Copy out the listing below, substituting "screen assistant" for every "computer-use agent" and leaving the rest unchanged.

--- Available data ---

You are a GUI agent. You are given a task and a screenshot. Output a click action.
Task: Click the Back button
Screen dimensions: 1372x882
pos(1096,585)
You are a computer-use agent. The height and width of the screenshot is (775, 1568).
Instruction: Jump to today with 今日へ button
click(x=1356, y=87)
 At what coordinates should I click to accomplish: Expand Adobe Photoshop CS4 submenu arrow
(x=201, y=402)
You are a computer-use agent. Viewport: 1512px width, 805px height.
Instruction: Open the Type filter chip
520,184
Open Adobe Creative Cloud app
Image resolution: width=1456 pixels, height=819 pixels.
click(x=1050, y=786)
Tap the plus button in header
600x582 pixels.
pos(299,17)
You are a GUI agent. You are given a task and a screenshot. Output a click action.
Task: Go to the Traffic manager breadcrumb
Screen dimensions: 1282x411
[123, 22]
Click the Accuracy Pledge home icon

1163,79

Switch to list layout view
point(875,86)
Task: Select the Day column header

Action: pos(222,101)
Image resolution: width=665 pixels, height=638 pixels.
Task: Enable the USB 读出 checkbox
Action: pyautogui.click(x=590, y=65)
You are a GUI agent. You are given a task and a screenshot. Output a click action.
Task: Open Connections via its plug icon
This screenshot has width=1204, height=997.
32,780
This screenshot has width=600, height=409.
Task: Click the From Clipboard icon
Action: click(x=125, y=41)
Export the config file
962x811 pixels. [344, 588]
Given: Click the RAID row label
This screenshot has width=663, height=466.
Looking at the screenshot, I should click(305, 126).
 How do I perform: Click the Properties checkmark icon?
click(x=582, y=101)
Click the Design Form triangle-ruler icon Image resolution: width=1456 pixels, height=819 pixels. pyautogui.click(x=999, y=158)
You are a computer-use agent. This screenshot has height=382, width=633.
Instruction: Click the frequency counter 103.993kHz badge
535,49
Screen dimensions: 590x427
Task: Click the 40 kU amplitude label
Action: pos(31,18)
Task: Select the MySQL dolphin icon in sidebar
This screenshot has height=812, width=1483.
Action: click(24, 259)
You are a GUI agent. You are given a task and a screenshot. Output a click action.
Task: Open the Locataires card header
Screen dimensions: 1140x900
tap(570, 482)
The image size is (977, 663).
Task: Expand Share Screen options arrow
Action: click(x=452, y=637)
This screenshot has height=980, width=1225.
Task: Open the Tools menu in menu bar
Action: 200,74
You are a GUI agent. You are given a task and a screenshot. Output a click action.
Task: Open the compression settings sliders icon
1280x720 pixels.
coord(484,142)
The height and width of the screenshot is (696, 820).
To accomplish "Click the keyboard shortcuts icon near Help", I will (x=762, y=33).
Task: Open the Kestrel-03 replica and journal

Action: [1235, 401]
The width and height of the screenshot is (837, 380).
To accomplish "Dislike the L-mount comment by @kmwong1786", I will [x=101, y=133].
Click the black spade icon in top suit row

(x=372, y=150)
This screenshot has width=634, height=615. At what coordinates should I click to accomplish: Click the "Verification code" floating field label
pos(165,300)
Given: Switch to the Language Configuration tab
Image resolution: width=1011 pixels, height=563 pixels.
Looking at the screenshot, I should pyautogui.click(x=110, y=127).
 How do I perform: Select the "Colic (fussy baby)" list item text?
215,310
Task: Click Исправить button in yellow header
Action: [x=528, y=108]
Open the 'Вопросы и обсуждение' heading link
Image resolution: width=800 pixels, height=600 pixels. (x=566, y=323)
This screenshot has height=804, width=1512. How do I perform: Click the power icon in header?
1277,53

---

Full solution:
You are a GUI agent. You are given a task and a screenshot. Output a click action.
Task: Click the Back button
Screen dimensions: 1372x882
pos(1096,585)
You are a screen assistant. The height and width of the screenshot is (775, 1568).
Instruction: Jump to today with 今日へ button
click(x=1356, y=87)
 At what coordinates should I click to accomplish: Expand Adobe Photoshop CS4 submenu arrow
(x=201, y=402)
You are a screen assistant. Viewport: 1512px width, 805px height.
Instruction: Open the Type filter chip
520,184
Open Adobe Creative Cloud app
Image resolution: width=1456 pixels, height=819 pixels.
click(x=1050, y=786)
Tap the plus button in header
600x582 pixels.
pos(299,17)
You are a GUI agent. You are given a task and a screenshot. Output a click action.
Task: Go to the Traffic manager breadcrumb
Screen dimensions: 1282x411
[123, 22]
Click the Accuracy Pledge home icon

1163,79

Switch to list layout view
point(875,86)
Task: Select the Day column header

Action: pos(222,101)
Image resolution: width=665 pixels, height=638 pixels.
Task: Enable the USB 读出 checkbox
Action: pyautogui.click(x=590, y=65)
You are a GUI agent. You are given a task and a screenshot. Output a click action.
Task: Open Connections via its plug icon
This screenshot has width=1204, height=997.
32,780
This screenshot has width=600, height=409.
Task: Click the From Clipboard icon
Action: click(x=125, y=41)
Export the config file
962x811 pixels. [344, 588]
Given: Click the RAID row label
This screenshot has width=663, height=466.
Looking at the screenshot, I should click(305, 126).
 How do I perform: Click the Properties checkmark icon?
click(x=582, y=101)
Click the Design Form triangle-ruler icon Image resolution: width=1456 pixels, height=819 pixels. pyautogui.click(x=999, y=158)
You are a screen assistant. This screenshot has height=382, width=633.
Instruction: Click the frequency counter 103.993kHz badge
535,49
Screen dimensions: 590x427
Task: Click the 40 kU amplitude label
Action: pos(31,18)
Task: Select the MySQL dolphin icon in sidebar
This screenshot has height=812, width=1483.
Action: click(24, 259)
You are a GUI agent. You are given a task and a screenshot. Output a click action.
Task: Open the Locataires card header
Screen dimensions: 1140x900
tap(570, 482)
The image size is (977, 663).
Task: Expand Share Screen options arrow
Action: click(x=452, y=637)
This screenshot has height=980, width=1225.
Task: Open the Tools menu in menu bar
Action: 200,74
You are a GUI agent. You are given a task and a screenshot. Output a click action.
Task: Open the compression settings sliders icon
1280x720 pixels.
coord(484,142)
The height and width of the screenshot is (696, 820).
To accomplish "Click the keyboard shortcuts icon near Help", I will (x=762, y=33).
Task: Open the Kestrel-03 replica and journal

Action: [1235, 401]
The width and height of the screenshot is (837, 380).
To accomplish "Dislike the L-mount comment by @kmwong1786", I will [x=101, y=133].
Click the black spade icon in top suit row

(x=372, y=150)
This screenshot has width=634, height=615. At what coordinates should I click to accomplish: Click the "Verification code" floating field label
pos(165,300)
Given: Switch to the Language Configuration tab
Image resolution: width=1011 pixels, height=563 pixels.
Looking at the screenshot, I should pyautogui.click(x=110, y=127).
 How do I perform: Select the "Colic (fussy baby)" list item text?
215,310
Task: Click Исправить button in yellow header
Action: [x=528, y=108]
Open the 'Вопросы и обсуждение' heading link
Image resolution: width=800 pixels, height=600 pixels. (x=566, y=323)
This screenshot has height=804, width=1512. How do I perform: Click the power icon in header?
1277,53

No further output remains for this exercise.